Restoring the Earth after disasters
A Christian Science perspective.
From a satellite’s-eye view, our planet looks very inviting. Along a trail I was hiking not too long ago, the view was more than inviting; it was inspiring. It made me wonder whether it’s possible to rescue nature from the things that would despoil it, and restore Earth’s loveliness, not just in the Gulf of Mexico, but around the globe. I know in my heart the answer to that question: Yes, it is. Through the practice of discerning the spiritual reality of God’s creation, we all can see the effective remedy that prayer provides.
Isn’t nature’s beauty inspiring because it hints at God’s presence and majesty? The early prophets discerned this. As the Bible’s book of Jeremiah asks: “Do not I fill heaven and earth? saith the Lord” (23:24). God is divine Spirit. The creation of God, if it is to be discerned accurately, must be viewed spiritually, in the way God actually made it. Christ Jesus said, as John’s Gospel records, “God is a Spirit: and they that worship him must worship him in spirit and in truth” (4:24).
Through a spiritual sense of things, we perceive, even if only faintly sometimes, divine Spirit’s breathtaking creation. Instead of searching for God in the material appearance of things, we find both God and His spiritual creation when we start our reasoning from the basis of divine Spirit as the only reality. Then we value more deeply God’s spiritual qualities, hinted at in nature’s magnificence, solidity, and beauty.
Knowing that God’s creation is substantial – or more accurately, spiritually substantial – gives us an effective basis from which to pray when we hear of poisonous mine tailings and oil spills, of deforestation in South America, Africa, and Asia. Why does prayer actually work to contribute to healing the environment? Because human experience is the outcome of how people think. In other words, our quality of life is determined by our quality of thought.
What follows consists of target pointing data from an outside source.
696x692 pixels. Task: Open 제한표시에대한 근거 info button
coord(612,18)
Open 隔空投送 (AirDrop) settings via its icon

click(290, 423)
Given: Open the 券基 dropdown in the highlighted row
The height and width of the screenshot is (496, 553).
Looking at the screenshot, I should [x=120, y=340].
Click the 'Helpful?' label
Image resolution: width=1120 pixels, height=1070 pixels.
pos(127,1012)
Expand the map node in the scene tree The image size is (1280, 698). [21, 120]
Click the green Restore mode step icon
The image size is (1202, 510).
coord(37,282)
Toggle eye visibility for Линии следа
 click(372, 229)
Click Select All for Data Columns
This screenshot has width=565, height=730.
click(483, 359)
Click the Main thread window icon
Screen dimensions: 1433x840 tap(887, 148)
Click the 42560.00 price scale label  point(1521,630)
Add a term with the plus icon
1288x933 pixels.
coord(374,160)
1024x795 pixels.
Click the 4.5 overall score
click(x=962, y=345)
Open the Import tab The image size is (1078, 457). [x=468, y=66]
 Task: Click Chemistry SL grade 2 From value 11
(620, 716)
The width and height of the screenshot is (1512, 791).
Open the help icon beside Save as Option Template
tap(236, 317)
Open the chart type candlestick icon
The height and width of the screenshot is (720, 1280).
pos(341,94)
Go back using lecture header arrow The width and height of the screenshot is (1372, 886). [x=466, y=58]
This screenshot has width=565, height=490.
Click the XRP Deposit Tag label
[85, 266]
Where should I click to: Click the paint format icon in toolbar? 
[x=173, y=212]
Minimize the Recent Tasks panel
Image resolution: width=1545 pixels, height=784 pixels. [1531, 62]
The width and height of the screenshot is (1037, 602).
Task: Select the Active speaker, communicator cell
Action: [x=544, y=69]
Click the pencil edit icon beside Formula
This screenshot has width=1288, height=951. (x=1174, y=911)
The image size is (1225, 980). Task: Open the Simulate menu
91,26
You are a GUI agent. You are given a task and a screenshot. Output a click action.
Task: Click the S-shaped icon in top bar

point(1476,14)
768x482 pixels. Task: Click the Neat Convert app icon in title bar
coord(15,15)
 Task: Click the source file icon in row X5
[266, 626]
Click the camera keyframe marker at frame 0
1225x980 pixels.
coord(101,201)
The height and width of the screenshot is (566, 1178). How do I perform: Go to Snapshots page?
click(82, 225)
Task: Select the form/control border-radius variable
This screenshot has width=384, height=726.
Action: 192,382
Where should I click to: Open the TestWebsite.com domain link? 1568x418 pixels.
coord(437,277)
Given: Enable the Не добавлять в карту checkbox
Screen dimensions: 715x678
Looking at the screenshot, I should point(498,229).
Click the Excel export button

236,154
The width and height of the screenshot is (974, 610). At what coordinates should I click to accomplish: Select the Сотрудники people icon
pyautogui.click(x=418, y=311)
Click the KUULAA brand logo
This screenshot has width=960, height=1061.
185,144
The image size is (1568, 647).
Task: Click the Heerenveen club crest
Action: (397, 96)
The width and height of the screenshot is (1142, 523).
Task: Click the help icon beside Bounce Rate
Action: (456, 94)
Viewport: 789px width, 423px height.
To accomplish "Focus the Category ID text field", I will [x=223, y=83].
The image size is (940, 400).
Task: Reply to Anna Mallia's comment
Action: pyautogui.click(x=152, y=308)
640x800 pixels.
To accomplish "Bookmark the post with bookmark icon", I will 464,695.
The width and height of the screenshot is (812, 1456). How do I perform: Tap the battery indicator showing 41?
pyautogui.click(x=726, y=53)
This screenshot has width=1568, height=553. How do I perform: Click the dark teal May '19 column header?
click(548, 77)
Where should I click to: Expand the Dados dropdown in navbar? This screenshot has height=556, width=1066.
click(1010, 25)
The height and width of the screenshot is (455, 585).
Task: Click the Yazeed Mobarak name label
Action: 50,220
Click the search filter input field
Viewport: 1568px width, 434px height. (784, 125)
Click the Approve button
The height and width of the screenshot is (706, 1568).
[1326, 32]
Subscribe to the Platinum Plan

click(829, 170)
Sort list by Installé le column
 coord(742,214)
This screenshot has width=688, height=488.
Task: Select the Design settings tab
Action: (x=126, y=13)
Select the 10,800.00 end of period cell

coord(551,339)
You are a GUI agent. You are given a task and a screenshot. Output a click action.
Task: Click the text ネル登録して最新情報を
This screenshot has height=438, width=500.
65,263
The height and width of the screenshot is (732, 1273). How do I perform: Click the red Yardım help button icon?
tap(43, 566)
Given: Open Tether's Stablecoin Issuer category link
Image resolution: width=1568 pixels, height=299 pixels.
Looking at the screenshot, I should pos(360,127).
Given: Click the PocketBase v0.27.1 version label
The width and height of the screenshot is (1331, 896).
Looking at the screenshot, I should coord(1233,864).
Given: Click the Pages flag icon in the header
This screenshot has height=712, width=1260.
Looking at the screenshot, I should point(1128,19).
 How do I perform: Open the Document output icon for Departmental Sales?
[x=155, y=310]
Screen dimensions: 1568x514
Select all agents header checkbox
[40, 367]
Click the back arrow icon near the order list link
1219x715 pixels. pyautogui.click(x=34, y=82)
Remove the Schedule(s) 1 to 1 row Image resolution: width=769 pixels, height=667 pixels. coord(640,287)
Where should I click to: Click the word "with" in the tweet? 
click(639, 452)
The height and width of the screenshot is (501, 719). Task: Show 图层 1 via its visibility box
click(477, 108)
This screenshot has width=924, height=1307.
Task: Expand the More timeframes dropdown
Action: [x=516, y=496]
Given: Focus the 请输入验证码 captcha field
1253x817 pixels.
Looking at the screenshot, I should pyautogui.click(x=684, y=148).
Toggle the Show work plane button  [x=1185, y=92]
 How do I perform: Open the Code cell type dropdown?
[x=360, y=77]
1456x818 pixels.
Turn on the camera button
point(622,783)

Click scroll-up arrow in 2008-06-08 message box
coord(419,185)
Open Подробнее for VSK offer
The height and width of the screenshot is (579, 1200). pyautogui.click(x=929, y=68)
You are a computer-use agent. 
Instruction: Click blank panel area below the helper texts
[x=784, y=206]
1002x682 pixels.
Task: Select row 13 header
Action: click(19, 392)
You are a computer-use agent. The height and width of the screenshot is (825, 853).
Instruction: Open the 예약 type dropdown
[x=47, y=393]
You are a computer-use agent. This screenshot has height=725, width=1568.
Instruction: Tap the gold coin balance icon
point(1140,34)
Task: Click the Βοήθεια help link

And prayer, discerning spiritual reality, enlightens and purifies human thought.
In heartfelt prayer, we can humbly acknowledge the fact that God is the only power, and is therefore able to render harmless both mistakes and destructive impulses. No disaster can abuse or deplete the activity of God’s law governing His utterly spiritual creation. Knowing this doesn’t trivialize disaster – it brings divinely based power to bear on human needs.
For example, when Jesus and some of his disciples were crossing the Sea of Galilee, a sudden, dangerous storm threatened to founder the craft. “Peace, be still” was Jesus’ authoritative rebuke to the storm. The power behind divine law understood, manifesting the truth of God’s harmonious creation, enabled Jesus to speak with this authority. The Bible account in Mark’s Gospel then says, “And the wind ceased, and there was a great calm” (4:39).
We can follow Jesus’ example and pray about human (and so-called natural) disasters – both the ones that happen suddenly and the ones that seem to be happening gradually. Knowing that we don’t depend only on human actions for solutions but on the one true cause and Creator, our Father-Mother God, gives us a sure, spiritual basis for restoring or maintaining Earth’s beauty and purity. God’s infinite goodness can’t ever be depleted or misused.
Mary Baker Eddy wrote this in her primary work, “Science and Health with Key to the Scriptures”: “Eternal things (verities) are God’s thoughts as they exist in the spiritual realm of the real. Temporal things are the thoughts of mortals and are the unreal, being the opposite of the real or the spiritual and eternal” (p. 337). God’s perfect, spiritual creation is that upon which we all depend, and this is what the magnificence of nature points to when viewed from the proper perspective. From the simplest to the most majestic, seas, mountains, animals, all hint at the permanent place of every spiritual, good idea in God’s creation, constantly reflecting and expressing Him.